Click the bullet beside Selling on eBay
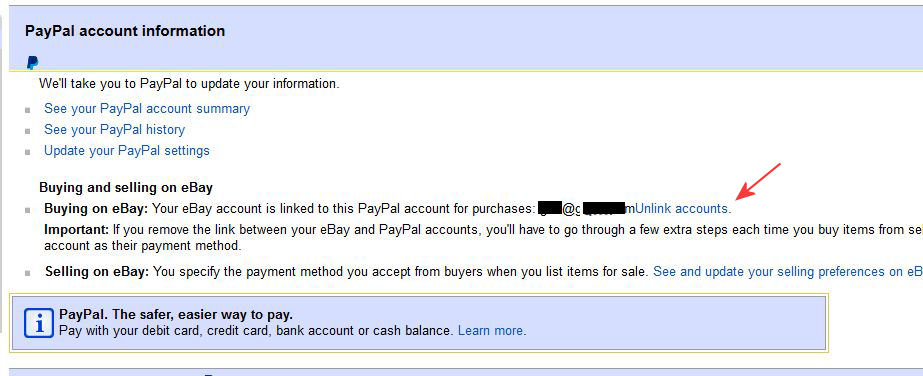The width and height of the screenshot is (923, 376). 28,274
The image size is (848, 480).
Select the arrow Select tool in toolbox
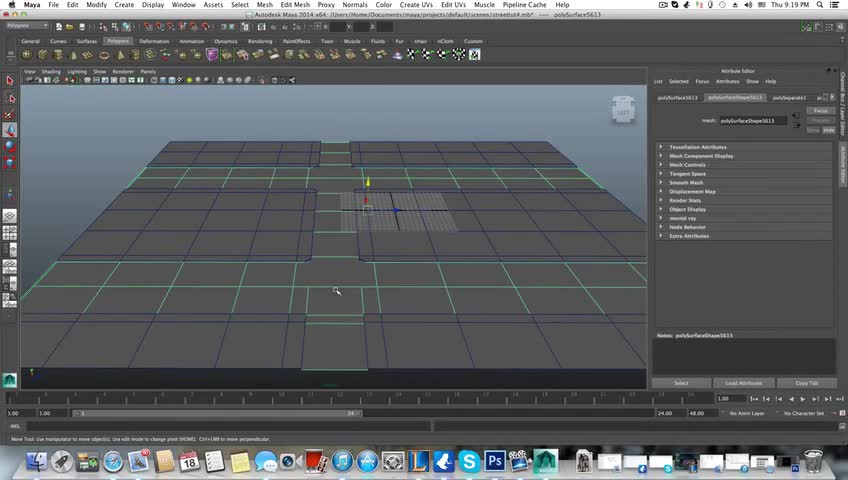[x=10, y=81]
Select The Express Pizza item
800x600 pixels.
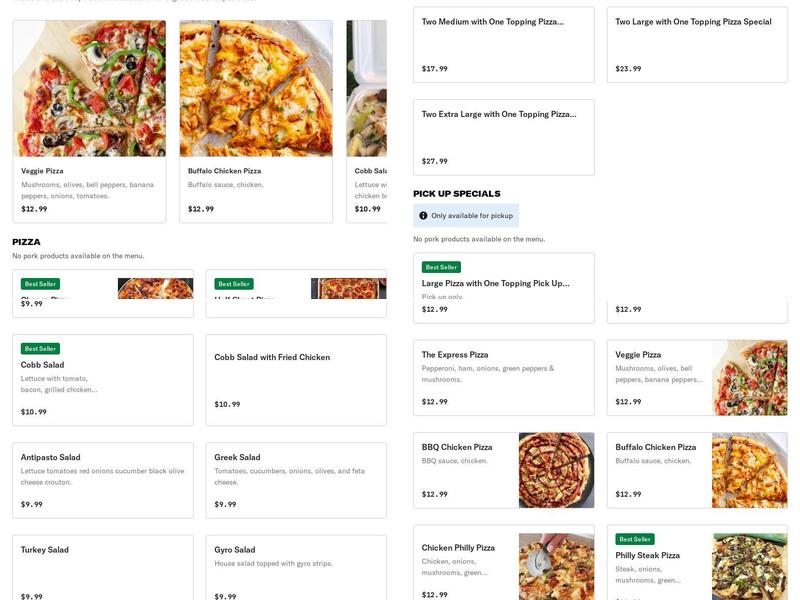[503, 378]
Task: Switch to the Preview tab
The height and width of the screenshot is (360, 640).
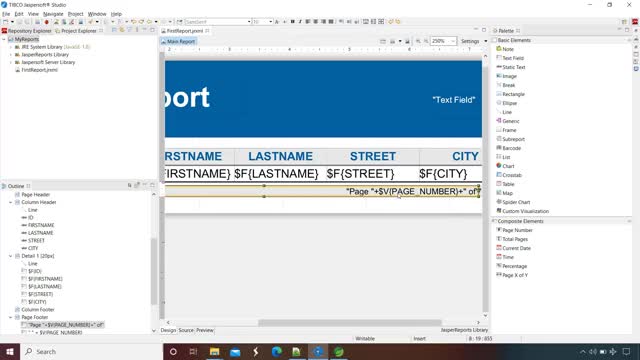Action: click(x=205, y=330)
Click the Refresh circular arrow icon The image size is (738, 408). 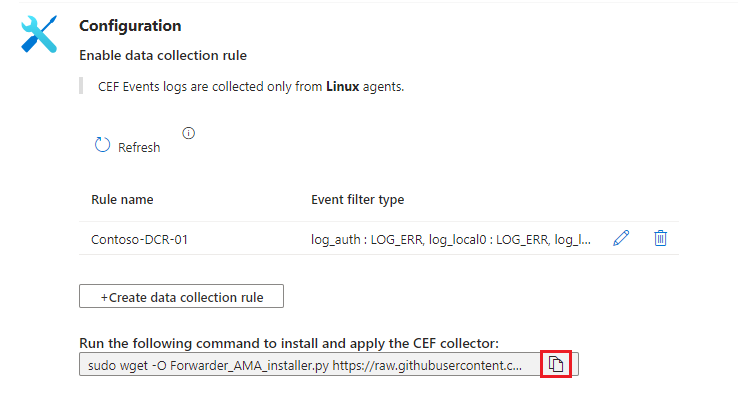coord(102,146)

THE TASK: Go back to the entries above and restate word for word every line from the first through the one that contains "Task: Switch to the Preview tab", leaving the pictures behind.

OUTPUT OF THE TASK:
Click the bullet beside Selling on eBay
The width and height of the screenshot is (923, 376). 28,274
The image size is (848, 480).
Select the arrow Select tool in toolbox
[x=10, y=81]
Select The Express Pizza item
800x600 pixels.
[503, 378]
Task: Switch to the Preview tab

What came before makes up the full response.